This key is a mapping from key id to keys. Keys in turn are mapping from public and private to PEM encoded RSA public and private keys respectively. Public key needs to be specified for storing backups. Private key needs to be in place for restoring encrypted backups.

You can use pghoard_create_keys to generate and output encryption keys in the pghoard configuration format.

object_storage (no default)

Configured in backup_sites under a specific site. If set, it must be an object describing a remote object storage. The object must contain a key storage_type describing the type of the store, other keys and values are specific to the storage type.

The following object storage types are supported:

  • local makes backups to a local directory, see pghoard-local-minimal.json for example. Required keys:
  • directory for the path to the backup target (local) storage directory
  • google for Google Cloud Storage, required configuration keys:
  • project_id containing the Google Storage project identifier
  • bucket_name bucket where you want to store the files
  • credential_file for the path to the Google JSON credential file
  • s3 for Amazon Web Services S3, required configuration keys:
  • aws_access_key_id for the AWS access key id
  • aws_secret_access_key for the AWS secret access key
  • region S3 region of the bucket
  • bucket_name name of the S3 bucket

Optional keys for Amazon Web Services S3:

  • encrypted if True, use server-side encryption. Default is False.
  • s3 for other S3 compatible services such as Ceph, required configuration keys:
  • aws_access_key_id for the AWS access key id
  • aws_secret_access_key for the AWS secret access key
  • bucket_name name of the S3 bucket
  • host for overriding host for non AWS-S3 implementations
  • port for overriding port for non AWS-S3 implementations
  • is_secure for overriding the requirement for https for non AWS-S3 implementations
  • azure for Microsoft Azure Storage, required configuration keys:
  • account_name for the name of the Azure Storage account
  • account_key for the secret key of the Azure Storage account
  • bucket_name for the name of Azure Storage container used to store objects
  • azure_cloud Azure cloud selector, "public" (default) or "germany"
  • swift for OpenStack Swift, required configuration keys:
  • user for the Swift user ('subuser' in Ceph RadosGW)
  • key for the Swift secret_key
  • auth_url for Swift authentication URL
  • container_name name of the data container
  • Optional configuration keys for Swift:
  • auth_version - 2.0 (default) or 3.0 for keystone, use 1.0 with Ceph Rados GW.
  • segment_size - defaults to 1024**3 (1 gigabyte). Objects larger than this will be split into multiple segments on upload.

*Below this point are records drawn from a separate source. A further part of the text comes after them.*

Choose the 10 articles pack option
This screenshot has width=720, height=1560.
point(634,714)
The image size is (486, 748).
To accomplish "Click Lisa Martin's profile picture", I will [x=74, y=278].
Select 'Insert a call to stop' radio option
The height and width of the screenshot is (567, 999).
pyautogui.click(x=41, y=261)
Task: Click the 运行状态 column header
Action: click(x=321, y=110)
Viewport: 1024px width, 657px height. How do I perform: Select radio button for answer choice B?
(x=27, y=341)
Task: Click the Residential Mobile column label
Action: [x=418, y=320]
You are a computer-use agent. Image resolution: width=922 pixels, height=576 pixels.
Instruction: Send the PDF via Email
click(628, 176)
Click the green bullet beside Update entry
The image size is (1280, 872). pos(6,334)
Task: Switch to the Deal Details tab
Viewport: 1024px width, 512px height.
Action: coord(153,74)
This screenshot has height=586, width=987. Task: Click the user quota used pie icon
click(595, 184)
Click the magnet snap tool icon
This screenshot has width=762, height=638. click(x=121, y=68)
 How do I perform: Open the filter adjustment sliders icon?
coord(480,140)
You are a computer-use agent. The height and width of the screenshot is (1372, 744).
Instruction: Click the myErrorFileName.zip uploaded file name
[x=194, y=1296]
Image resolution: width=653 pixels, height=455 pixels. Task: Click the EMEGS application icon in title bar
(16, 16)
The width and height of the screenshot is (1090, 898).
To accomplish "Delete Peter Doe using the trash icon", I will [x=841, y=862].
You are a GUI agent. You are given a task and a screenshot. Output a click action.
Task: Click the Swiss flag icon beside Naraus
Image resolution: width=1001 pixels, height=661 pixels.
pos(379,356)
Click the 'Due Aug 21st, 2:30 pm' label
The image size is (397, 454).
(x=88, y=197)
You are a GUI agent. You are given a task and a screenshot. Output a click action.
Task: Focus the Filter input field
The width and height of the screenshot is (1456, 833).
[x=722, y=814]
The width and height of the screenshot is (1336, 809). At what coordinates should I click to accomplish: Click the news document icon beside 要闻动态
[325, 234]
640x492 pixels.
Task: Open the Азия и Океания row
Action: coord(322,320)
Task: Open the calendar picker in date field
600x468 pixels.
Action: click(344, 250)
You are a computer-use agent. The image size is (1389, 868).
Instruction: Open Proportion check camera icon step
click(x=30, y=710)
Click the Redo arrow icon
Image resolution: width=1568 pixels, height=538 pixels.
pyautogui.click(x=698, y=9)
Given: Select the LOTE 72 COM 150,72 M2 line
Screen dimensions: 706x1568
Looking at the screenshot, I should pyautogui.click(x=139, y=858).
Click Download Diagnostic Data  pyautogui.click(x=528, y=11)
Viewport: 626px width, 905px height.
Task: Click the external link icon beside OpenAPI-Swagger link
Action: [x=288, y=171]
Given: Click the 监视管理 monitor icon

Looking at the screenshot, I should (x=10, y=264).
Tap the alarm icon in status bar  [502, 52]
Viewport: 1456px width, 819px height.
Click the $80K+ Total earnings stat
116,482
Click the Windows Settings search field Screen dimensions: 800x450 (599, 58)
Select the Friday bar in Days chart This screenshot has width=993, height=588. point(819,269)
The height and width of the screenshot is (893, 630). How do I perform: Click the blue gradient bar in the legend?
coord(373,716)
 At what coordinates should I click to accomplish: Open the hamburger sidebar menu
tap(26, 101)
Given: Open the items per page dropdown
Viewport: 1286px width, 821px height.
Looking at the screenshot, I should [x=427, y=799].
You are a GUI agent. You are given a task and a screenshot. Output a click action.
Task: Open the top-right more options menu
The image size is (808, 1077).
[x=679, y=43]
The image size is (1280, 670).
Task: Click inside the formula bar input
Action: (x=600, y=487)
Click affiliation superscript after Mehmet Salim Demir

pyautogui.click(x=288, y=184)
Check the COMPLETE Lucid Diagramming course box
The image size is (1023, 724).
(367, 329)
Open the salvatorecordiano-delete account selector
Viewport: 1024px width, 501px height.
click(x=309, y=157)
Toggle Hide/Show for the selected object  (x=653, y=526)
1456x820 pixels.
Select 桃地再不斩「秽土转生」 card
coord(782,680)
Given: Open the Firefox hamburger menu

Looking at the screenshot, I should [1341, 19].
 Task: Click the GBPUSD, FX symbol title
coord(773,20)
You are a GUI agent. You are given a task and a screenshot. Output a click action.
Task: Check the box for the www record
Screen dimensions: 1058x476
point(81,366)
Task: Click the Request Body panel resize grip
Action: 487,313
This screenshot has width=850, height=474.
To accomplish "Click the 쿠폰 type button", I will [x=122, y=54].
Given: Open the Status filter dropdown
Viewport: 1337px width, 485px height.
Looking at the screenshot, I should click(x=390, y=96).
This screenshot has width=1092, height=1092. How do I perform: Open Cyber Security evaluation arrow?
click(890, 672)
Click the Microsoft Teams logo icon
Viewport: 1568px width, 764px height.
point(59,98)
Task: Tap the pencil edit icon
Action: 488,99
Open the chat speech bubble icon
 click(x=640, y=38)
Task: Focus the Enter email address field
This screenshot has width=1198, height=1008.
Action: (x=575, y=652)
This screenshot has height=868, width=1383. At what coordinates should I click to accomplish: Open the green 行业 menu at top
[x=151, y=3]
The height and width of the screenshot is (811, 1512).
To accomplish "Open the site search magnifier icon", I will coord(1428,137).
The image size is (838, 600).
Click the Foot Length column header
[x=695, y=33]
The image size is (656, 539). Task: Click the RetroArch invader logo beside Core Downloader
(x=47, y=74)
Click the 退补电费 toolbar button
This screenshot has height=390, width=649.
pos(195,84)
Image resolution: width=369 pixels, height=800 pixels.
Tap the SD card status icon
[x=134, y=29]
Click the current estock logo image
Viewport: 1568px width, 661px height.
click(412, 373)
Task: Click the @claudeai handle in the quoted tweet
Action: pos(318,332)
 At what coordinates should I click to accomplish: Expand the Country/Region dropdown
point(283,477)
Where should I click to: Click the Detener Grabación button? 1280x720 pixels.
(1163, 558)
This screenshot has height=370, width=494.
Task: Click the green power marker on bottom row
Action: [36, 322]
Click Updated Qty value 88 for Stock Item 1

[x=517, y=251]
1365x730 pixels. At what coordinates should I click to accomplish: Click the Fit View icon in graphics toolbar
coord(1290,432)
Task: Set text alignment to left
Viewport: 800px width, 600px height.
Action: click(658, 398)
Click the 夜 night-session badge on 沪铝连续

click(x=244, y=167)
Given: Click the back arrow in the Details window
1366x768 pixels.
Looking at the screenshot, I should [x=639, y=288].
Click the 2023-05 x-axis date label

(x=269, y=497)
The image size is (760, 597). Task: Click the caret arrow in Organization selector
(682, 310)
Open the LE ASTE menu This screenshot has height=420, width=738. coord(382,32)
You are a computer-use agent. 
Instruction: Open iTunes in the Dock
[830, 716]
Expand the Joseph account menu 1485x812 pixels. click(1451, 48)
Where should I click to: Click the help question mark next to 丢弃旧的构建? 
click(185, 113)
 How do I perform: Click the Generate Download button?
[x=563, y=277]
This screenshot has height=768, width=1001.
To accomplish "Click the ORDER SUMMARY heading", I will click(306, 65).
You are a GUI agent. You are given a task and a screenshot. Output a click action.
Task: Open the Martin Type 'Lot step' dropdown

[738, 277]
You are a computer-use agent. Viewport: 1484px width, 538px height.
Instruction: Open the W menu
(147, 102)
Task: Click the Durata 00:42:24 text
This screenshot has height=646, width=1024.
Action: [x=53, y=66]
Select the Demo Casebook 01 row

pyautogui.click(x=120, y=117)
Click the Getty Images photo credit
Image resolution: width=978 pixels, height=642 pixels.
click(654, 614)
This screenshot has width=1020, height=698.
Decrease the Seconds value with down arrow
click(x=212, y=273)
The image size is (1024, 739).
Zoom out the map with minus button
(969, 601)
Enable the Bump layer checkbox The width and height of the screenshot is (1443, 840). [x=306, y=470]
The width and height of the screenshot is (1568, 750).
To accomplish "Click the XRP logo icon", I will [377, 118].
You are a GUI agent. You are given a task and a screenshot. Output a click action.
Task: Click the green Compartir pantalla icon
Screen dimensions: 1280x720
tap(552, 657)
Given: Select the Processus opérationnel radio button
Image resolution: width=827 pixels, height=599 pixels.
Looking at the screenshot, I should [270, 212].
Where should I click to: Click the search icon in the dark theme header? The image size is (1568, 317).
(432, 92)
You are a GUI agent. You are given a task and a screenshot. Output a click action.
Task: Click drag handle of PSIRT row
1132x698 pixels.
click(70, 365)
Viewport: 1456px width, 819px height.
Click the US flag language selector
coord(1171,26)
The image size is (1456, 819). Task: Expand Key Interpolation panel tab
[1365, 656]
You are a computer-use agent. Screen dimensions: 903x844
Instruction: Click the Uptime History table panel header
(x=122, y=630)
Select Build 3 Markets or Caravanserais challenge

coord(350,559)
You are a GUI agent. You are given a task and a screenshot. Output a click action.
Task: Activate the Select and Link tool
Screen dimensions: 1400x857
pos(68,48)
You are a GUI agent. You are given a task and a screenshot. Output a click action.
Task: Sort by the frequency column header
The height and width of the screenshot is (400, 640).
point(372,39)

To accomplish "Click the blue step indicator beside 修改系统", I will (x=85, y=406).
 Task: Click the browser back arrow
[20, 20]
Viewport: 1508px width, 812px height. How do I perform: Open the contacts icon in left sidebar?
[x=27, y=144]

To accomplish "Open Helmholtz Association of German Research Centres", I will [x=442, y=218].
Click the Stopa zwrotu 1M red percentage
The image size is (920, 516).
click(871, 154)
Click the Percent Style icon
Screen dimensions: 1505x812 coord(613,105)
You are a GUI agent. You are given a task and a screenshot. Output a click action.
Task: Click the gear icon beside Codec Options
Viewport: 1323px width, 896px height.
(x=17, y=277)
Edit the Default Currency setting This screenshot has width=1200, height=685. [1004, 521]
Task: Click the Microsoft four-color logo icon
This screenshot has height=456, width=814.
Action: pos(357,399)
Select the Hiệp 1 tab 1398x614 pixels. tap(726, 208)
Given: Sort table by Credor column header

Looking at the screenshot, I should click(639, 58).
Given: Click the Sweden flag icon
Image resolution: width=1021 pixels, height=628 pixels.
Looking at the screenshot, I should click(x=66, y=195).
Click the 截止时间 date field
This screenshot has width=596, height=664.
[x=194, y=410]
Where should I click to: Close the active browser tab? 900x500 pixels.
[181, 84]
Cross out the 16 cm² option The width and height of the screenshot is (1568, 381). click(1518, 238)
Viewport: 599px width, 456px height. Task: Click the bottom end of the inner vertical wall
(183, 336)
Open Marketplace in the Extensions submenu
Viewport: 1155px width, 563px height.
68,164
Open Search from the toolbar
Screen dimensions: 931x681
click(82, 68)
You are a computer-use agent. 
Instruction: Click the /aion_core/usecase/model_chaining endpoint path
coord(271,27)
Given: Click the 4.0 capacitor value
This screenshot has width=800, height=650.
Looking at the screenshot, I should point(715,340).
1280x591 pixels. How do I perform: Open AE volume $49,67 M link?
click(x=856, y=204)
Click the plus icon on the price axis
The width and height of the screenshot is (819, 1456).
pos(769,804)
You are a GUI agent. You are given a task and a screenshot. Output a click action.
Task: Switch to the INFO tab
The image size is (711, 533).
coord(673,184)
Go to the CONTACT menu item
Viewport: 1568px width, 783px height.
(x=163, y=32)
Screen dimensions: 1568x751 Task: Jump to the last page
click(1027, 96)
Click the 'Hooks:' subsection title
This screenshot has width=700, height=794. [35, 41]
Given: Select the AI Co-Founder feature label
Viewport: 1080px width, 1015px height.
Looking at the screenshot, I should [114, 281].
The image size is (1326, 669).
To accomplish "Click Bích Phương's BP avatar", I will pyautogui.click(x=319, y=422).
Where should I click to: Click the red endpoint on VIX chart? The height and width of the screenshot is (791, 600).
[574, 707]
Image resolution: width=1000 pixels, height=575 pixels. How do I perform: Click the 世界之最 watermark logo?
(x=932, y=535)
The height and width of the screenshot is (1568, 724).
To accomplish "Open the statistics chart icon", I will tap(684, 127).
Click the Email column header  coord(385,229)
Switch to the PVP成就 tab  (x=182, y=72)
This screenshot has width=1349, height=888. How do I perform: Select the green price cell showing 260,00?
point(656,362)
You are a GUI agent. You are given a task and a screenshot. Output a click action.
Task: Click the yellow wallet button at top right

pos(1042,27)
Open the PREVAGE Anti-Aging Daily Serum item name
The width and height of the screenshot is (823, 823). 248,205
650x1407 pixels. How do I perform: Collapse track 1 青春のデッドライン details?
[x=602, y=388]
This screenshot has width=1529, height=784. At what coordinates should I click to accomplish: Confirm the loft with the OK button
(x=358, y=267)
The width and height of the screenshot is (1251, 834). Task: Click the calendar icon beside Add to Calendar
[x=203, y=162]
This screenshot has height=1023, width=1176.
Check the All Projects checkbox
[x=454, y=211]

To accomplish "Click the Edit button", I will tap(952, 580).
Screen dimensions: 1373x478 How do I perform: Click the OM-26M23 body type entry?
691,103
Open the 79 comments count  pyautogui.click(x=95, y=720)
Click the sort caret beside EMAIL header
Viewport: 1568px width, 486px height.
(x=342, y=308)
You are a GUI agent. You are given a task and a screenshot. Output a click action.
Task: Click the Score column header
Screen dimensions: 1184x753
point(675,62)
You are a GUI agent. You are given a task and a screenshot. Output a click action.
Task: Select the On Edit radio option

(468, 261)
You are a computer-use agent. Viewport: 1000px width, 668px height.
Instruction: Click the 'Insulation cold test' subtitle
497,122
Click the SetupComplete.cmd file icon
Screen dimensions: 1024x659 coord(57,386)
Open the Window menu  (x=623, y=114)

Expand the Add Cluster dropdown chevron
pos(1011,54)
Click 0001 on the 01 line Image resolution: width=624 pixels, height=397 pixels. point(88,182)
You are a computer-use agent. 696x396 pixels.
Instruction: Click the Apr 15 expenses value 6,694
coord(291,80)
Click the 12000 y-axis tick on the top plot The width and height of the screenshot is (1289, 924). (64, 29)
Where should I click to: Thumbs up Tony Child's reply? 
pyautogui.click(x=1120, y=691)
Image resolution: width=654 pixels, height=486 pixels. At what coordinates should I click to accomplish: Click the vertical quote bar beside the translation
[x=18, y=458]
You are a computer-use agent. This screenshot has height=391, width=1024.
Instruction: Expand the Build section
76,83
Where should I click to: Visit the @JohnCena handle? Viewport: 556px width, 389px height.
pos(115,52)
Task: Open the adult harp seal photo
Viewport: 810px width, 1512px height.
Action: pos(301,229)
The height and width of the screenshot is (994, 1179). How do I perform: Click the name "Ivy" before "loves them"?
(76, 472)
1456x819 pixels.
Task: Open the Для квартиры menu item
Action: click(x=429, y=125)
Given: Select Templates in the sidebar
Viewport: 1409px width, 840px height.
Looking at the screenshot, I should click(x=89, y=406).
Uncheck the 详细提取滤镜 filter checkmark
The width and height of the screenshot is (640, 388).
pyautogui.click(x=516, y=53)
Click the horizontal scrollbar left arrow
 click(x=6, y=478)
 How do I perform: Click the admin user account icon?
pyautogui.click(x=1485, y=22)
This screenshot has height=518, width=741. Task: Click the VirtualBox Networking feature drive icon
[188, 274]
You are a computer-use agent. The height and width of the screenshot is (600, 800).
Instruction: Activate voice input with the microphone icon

Many Swift installations require large files (usually 5 gigabytes) to be segmented.
  • tenant_name
  • region_name
  • user_id - for auth_version 3.0
  • user_domain_id - for auth_version 3.0
  • user_domain_name - for auth_version 3.0
  • tenant_id - for auth_version 3.0
  • project_id - for auth_version 3.0
  • project_name - for auth_version 3.0
  • project_domain_id - for auth_version 3.0
  • project_domain_name - for auth_version 3.0
  • service_type - for auth_version 3.0
  • endpoint_type - for auth_version 3.0

nodes (no default)

Array of one or more nodes from which the backups are taken. A node can be described as an object of libpq key: value connection info pairs or libpq connection string or a postgres:// connection uri.

pg_bin_directory (default: find binaries from well-known directories)

Site-specific option for finding pg_basebackup and pg_receivexlog commands matching the given backup site's PostgreSQL version. If a value is not supplied PGHoard will attepmt to find matching binaries from various well-known locations. In case pg_data_directory is set and points to a valid data directory the lookup is restricted to the version contained in the given data directory.

pg_data_directory (no default)

This is used when the local-tar basebackup_mode is used. The data directory must point to PostgreSQL's $PGDATA and must be readable by the pghoard daemon.

prefix (default: site name)

Path prefix to use for all backups related to this site. Defaults to the name of the site.

Alert files

Alert files are created whenever an error condition that requires human intervention to solve. You're recommended to add checks for the existence of these files to your alerting system.

authentication_error

There has been a problem in the authentication of at least one of the PostgreSQL connections. This usually denotes a wrong username and/or password.

configuration_error

There has been a problem in the authentication of at least one of the PostgreSQL connections. This usually denotes a missing pg_hba.conf entry or incompatible settings in postgresql.conf.

upload_retries_warning

Upload of a file has failed more times than upload_retries_warning_limit. Needs human intervention to figure out why and to delete the alert once the situation has been fixed.

version_mismatch_error

Your local PostgreSQL client versions of pg_basebackup or pg_receivexlog do not match with the servers PostgreSQL version. You need to update them to be on the same version level.

version_unsupported_error

Server PostgreSQL version is not supported.

License

PGHoard is licensed under the Apache License, Version 2.0. Full license text is available in the LICENSE file and at http://www.apache.org/licenses/LICENSE-2.0.txt

Credits

PGHoard was created by Hannu Valtonen <hannu.valtonen@ohmu.fi> for Aiven Cloud Database and is now maintained by Ohmu Ltd hackers and Aiven developers <pghoard@ohmu.fi>.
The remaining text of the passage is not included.